“If I get this wrong, it could cost us everything – including decent health coverage.”
I began conducting phone consultations with clients in December to provide information on retirement health care. Many of these calls center on the optimal time to transition from employer provided group health insurance onto Medicare as well as providing a clear understanding of Medicare coverage selections. A few common misconceptions or myths about Medicare consistently surface during these calls. Debunking these myths can have a significant, positive impact on managing retirement health care costs.
Myth 1. “I thought everyone had to enroll in Medicare at age 65”
In many situations, Medicare in its entirety can be deferred.
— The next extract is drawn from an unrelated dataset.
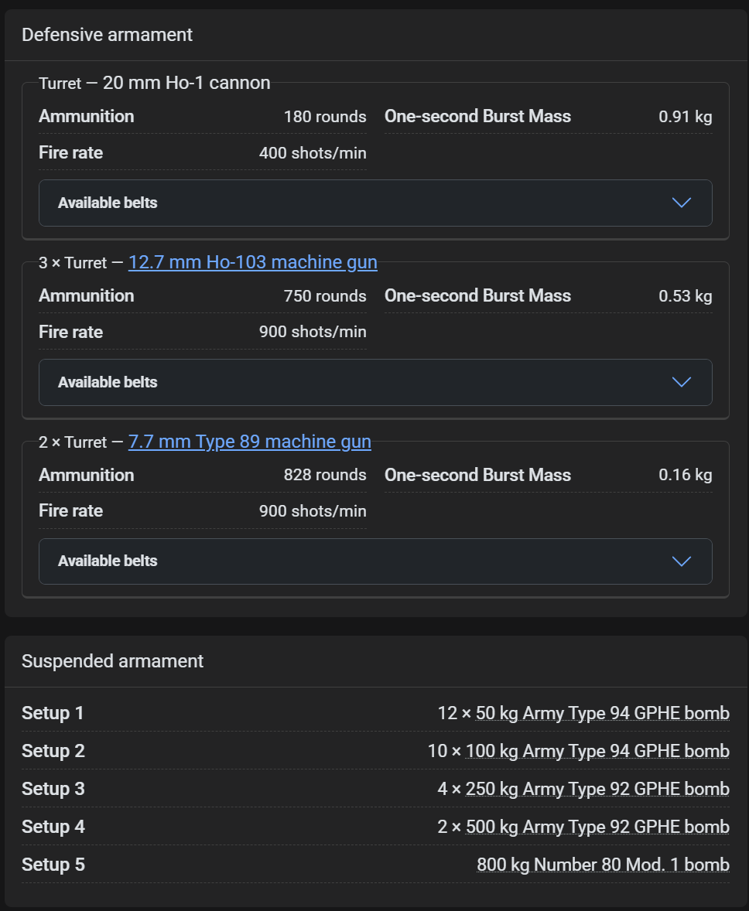Open the 7.7 mm Type 89 machine gun link
The image size is (749, 911).
249,442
This even includes deferring “free” Part A. If your client (or their spouse) is employed and has group health insurance from an employer with 20 or more employees they most often can defer Medicare enrollment. They simply need to confirm with their employer that the group plan provides coverage as extensive as Medicare coverage. Most group plans easily meet this standard. Your client will need to defer their Social Security retirement benefit since commencing this benefit will automatically enroll them in Medicare Part A. Your clients with health savings accounts can continue to fund their HSA since they are not enrolled in Medicare. Upon retirement, your client will have a special Medicare enrollment period during which Medicare coverage including choices of prescription drug coverage, a Medigap policy or Medicare Advantage Plan can be made free from late enrollment penalties and free from medical underwriting.
Myth 2. “I thought I could switch from one Medicare plan to any other Medicare plan during the annual open enrollment period”.
Each year Medicare does offer an open enrollment period where many changes in coverage selection can occur. One critical limitation regards Medicare Supplement Policies, more commonly called Medigap policies.
When your client enrolls in Medicare Part B they have a Medigap “open enrollment period” during which they are entitled to purchase a Medigap policy regardless of any health conditions. Once this open enrollment period expires, insurance companies can deny coverage, impose waiting periods or charge higher premiums based on existing health conditions. A few states provide more liberal Medigap purchase guarantees but for most of the country, the Medigap decision needs to be made alongside Part B enrollment.